Conseils 4 à 6: fixer un prix réaliste
Une rayure de réservoir n'a rien à voir avec une suspicion de cadre touché ou une fourche tordue. Le prix dépend donc du niveau de dommage, mais aussi du modèle, de l'entretien antérieur et de la demande. Un acheteur professionnel appréciera des informations précises bien plus qu'un prix trop optimiste posé au hasard.
Conseils 7 et 8: anticiper transport et négociation
Si la moto n'est plus en état de rouler, il faut penser tôt à l'enlèvement. C'est souvent là que la vente privée se complique. En parallèle, mieux vaut accepter qu'un véhicule accidenté sera discuté de manière plus technique. Plus vous êtes clair au départ, moins la renégociation finale sera brutale.
Conseil 9: sécuriser la transaction
Avant d'accepter une offre, vérifiez les modalités de paiement, de reprise et de contrat. Une offre seulement élevée n'est pas forcément la meilleure. L'essentiel est de vendre dans un cadre qui réduit l'incertitude sur l'état du véhicule, le règlement et la remise des papiers.
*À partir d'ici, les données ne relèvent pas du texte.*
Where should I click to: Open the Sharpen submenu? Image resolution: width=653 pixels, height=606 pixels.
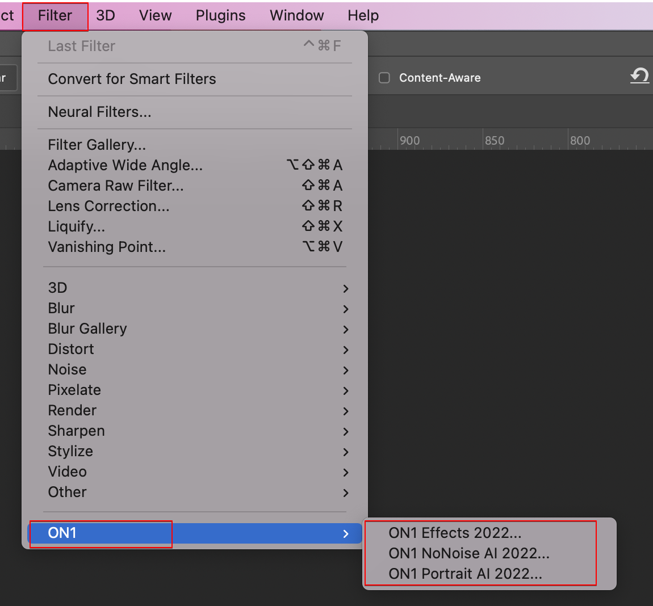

Réparer avant de vendre ou non
Une petite intervention bien documentée peut parfois aider. En revanche, engager des frais importants sans certitude de retour n'est pas toujours pertinent. Dans de nombreux cas, mieux vaut présenter honnêtement la moto en l'état et laisser un acheteur habitué à ce type de véhicule intégrer le coût réel des réparations.